___ Record excerpts ___

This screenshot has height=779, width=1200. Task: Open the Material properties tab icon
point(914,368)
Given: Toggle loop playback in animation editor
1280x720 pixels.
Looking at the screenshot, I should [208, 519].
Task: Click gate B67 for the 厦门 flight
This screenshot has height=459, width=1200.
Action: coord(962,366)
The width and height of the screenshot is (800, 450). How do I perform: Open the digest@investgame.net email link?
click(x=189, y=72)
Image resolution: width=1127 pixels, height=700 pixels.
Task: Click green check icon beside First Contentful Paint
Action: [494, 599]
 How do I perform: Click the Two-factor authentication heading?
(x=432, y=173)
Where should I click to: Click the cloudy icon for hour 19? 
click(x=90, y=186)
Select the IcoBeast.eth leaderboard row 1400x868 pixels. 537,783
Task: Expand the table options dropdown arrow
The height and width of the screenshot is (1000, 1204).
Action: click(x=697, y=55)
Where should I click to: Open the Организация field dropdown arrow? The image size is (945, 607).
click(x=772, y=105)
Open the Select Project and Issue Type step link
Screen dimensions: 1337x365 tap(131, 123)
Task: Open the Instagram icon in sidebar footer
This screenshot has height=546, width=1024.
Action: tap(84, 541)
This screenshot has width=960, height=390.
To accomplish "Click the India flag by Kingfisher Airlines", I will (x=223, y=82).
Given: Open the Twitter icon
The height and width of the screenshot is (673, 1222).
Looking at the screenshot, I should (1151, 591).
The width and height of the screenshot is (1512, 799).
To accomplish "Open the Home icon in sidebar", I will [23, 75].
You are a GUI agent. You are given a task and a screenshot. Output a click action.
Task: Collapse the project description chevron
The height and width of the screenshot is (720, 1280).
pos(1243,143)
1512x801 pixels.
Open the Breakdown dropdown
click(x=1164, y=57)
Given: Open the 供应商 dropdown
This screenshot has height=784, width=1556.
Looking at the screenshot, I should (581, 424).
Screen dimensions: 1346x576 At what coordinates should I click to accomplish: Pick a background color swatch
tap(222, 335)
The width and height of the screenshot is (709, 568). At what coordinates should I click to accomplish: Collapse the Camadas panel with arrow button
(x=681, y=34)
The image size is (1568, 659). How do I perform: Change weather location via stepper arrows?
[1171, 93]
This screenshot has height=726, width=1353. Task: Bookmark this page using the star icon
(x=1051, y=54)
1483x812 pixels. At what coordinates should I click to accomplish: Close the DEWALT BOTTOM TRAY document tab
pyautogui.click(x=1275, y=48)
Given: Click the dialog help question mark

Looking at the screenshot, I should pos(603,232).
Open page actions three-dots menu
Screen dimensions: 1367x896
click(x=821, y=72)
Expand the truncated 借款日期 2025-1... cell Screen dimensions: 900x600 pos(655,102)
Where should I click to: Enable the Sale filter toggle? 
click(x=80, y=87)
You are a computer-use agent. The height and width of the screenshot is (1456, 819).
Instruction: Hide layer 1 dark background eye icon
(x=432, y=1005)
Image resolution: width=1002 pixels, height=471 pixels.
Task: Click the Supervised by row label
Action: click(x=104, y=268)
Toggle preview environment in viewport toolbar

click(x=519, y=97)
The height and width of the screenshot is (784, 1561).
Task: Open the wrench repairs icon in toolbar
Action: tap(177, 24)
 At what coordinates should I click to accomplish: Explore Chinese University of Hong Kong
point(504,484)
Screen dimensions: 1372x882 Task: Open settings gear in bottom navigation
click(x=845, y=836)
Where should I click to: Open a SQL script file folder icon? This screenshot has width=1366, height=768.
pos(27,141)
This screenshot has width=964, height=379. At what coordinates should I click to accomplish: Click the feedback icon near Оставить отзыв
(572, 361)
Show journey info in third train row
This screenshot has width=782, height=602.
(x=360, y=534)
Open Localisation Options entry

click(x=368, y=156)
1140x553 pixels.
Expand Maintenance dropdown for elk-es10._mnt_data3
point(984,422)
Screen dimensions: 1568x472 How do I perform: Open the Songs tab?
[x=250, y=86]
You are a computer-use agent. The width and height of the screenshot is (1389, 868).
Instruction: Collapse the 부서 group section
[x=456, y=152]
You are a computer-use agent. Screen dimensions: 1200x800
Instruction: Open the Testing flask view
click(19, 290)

___

Written task> Rewrite the entries starting at the line that contains "The width and height of the screenshot is (1512, 799)." and ending at the line that contains "will [23, 75].", with "sidebar" changed to "side panel" and nothing else altered.

The output>
The width and height of the screenshot is (1512, 799).
To accomplish "Open the Home icon in side panel", I will [23, 75].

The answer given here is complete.